[Stored entries]
===

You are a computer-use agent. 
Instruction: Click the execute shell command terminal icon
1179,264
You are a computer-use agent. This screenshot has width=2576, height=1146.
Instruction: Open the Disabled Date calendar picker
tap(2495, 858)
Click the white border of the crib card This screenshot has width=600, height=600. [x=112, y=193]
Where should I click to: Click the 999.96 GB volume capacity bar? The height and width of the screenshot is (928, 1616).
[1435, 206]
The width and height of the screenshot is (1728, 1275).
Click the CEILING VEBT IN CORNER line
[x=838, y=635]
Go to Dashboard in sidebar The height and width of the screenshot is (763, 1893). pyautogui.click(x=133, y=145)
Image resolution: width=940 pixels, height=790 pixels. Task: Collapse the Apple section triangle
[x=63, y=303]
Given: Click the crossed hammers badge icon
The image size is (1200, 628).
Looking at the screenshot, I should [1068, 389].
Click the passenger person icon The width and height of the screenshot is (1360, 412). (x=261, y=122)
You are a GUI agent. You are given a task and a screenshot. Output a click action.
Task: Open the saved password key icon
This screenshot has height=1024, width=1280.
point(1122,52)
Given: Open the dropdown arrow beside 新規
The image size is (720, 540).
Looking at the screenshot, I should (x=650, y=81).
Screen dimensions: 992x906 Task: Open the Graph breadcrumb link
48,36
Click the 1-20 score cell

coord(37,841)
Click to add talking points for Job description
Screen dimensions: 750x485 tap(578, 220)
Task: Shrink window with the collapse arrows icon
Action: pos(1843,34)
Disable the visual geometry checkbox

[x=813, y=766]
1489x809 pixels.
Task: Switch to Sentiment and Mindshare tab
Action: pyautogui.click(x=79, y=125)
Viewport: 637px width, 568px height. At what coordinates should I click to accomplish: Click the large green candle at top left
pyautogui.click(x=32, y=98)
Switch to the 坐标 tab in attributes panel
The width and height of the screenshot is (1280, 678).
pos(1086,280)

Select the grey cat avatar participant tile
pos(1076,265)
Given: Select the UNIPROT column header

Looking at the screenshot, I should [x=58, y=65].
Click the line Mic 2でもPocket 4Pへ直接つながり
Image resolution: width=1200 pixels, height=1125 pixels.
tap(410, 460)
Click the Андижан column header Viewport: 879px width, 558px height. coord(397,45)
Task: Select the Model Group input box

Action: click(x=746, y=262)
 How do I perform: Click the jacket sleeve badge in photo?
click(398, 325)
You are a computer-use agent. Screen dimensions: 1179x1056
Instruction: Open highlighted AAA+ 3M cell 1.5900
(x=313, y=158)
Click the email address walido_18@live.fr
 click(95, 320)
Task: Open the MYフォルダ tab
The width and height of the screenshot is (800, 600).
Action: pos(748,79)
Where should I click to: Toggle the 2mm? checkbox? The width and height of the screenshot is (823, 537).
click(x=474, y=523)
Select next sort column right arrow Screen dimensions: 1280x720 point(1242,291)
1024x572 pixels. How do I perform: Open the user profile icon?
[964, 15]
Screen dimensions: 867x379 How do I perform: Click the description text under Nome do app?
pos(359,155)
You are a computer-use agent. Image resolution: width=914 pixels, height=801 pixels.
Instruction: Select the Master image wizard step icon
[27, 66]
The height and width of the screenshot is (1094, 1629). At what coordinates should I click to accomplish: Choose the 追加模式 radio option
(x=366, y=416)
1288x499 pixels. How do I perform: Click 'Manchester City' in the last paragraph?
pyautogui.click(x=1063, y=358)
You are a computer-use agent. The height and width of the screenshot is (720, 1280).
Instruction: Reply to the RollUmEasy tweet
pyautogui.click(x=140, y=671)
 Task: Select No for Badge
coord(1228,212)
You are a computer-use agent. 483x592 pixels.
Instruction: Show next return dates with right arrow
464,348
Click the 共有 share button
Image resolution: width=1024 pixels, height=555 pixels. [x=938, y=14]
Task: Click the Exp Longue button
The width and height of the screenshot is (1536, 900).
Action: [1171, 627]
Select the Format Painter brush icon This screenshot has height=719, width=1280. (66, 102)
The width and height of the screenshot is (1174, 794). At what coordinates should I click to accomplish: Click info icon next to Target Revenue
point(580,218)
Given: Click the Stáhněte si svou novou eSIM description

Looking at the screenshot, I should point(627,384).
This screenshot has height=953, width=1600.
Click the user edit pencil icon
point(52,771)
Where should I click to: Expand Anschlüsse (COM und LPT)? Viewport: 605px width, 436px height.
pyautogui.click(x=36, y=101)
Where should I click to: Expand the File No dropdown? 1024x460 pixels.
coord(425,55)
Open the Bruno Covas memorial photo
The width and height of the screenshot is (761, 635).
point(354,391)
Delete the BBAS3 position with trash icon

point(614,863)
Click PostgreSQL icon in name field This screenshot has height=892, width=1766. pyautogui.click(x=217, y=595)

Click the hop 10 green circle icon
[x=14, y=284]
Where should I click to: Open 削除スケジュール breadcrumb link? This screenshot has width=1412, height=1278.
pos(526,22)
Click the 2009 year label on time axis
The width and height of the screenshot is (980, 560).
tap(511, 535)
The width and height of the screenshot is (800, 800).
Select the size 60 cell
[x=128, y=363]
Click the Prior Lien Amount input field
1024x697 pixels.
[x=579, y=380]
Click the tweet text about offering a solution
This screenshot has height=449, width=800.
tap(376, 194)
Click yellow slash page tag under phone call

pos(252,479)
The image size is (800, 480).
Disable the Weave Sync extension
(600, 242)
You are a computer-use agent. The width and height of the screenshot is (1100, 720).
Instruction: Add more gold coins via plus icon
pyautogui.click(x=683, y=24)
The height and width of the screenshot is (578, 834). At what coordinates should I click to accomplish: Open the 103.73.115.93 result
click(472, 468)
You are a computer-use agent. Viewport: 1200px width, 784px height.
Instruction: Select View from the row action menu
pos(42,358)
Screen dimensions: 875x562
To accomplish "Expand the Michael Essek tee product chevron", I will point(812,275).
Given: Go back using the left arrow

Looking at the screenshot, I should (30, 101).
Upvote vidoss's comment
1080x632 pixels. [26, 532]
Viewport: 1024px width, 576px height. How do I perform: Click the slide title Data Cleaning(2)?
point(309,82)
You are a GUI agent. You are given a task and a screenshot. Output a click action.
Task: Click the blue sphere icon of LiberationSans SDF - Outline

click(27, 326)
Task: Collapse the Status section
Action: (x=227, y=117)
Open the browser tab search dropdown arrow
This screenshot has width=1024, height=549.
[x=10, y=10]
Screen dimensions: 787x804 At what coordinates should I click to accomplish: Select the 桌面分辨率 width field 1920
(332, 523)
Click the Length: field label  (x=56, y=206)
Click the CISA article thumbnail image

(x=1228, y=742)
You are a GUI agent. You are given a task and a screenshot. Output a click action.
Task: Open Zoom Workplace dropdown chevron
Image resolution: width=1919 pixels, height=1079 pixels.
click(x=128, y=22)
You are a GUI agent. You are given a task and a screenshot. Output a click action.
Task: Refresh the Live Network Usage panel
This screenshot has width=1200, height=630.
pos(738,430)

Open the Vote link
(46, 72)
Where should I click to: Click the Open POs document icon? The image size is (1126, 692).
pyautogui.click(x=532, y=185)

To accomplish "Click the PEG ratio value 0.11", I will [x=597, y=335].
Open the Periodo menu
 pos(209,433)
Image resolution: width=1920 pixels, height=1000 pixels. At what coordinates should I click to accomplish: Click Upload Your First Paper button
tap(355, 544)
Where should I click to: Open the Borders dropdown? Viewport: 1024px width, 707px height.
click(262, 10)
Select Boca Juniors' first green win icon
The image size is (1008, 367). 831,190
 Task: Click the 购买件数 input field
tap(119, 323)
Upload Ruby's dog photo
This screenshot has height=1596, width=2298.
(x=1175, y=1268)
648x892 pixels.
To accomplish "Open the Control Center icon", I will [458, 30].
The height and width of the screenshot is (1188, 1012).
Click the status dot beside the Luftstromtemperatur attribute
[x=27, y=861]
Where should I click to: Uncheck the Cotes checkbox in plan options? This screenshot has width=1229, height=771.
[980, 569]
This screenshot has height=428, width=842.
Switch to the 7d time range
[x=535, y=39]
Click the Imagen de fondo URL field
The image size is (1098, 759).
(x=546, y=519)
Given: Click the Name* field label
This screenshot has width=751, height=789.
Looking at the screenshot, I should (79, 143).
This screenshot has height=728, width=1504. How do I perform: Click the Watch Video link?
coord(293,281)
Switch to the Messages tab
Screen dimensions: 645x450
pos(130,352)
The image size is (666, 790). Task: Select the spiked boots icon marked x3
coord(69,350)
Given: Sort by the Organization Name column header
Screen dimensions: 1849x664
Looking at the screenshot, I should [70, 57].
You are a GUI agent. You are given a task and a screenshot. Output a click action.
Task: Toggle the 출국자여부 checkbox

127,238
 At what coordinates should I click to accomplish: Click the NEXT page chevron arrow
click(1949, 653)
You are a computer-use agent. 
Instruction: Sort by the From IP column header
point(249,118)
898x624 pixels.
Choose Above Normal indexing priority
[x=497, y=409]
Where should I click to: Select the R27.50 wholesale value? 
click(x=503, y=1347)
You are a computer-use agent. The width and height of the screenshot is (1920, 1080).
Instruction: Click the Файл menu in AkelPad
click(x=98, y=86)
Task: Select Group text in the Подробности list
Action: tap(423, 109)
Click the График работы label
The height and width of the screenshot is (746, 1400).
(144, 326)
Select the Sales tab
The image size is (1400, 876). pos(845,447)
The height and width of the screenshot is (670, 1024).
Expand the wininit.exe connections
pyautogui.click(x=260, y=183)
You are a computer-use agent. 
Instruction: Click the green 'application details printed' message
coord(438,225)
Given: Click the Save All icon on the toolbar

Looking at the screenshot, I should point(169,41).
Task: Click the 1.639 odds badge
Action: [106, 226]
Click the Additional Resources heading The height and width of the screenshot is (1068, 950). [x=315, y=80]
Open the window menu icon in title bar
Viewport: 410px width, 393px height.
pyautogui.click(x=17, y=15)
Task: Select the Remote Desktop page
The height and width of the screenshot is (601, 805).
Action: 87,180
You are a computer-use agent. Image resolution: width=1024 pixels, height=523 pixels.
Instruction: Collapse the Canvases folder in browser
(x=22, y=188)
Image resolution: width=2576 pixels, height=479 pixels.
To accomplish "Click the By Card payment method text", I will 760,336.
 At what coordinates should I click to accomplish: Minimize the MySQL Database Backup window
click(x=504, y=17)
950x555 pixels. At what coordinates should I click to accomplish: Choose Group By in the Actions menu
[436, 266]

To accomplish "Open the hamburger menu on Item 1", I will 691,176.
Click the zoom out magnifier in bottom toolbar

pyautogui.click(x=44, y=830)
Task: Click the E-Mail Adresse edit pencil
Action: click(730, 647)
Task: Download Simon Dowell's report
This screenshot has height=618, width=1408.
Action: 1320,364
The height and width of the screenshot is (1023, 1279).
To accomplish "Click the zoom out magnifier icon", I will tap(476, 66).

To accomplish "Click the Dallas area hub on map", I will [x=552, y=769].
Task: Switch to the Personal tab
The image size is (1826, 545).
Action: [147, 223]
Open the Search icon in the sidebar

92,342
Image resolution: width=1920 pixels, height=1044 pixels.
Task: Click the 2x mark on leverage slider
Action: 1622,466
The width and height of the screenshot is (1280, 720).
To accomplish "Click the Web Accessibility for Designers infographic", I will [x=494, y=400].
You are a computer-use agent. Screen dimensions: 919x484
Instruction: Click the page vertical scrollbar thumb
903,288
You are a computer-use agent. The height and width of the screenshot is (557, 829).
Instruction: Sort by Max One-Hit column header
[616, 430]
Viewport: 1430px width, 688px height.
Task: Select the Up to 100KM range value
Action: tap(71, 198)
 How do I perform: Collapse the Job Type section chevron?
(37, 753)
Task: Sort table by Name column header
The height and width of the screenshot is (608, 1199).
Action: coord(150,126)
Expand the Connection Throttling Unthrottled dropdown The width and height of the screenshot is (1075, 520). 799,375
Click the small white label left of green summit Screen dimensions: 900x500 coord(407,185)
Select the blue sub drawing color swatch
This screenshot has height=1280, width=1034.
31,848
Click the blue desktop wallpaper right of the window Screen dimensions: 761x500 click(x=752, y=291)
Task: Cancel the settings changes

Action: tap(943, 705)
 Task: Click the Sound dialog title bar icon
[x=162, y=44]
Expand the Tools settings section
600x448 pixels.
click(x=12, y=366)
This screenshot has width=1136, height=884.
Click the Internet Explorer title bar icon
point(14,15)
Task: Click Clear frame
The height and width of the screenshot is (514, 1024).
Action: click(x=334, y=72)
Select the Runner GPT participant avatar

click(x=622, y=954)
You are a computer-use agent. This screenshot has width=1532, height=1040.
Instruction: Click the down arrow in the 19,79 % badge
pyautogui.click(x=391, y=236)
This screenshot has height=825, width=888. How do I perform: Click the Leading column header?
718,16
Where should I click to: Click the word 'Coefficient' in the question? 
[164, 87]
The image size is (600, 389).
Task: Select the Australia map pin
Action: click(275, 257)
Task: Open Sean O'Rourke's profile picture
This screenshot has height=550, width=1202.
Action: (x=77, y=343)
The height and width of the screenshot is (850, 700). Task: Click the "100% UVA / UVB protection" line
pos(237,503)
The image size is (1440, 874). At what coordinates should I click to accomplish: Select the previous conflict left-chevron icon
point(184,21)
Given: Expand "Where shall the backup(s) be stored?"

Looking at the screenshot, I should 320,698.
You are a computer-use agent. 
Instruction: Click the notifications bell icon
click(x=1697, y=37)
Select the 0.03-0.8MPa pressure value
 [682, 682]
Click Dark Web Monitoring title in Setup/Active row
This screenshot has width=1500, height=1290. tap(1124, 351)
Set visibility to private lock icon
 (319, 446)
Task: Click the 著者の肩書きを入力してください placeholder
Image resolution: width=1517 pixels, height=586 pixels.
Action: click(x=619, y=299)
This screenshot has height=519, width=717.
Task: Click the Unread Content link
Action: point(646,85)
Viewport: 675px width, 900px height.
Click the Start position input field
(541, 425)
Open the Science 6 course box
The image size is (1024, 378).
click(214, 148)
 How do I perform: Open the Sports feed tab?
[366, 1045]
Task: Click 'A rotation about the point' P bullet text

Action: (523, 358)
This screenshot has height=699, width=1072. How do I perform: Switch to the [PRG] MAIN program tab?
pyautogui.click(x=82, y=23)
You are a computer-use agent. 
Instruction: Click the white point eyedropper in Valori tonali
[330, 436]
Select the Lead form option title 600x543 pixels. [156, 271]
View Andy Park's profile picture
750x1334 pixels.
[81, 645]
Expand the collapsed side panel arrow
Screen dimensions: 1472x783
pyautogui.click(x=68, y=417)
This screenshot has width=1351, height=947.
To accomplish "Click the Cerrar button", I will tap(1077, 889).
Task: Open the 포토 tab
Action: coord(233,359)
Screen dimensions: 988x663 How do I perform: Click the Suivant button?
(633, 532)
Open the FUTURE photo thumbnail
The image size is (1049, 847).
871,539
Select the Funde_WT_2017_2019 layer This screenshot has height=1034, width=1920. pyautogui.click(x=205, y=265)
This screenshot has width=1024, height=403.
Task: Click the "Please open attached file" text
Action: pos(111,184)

===

** Instructions for the task **
The line containing "The image size is (1049, 847)." begins the span, and the last line of the records above ends it. Return that span exactly, and nothing outside it.

** Answer below **
The image size is (1049, 847).
871,539
Select the Funde_WT_2017_2019 layer This screenshot has height=1034, width=1920. pyautogui.click(x=205, y=265)
This screenshot has width=1024, height=403.
Task: Click the "Please open attached file" text
Action: pos(111,184)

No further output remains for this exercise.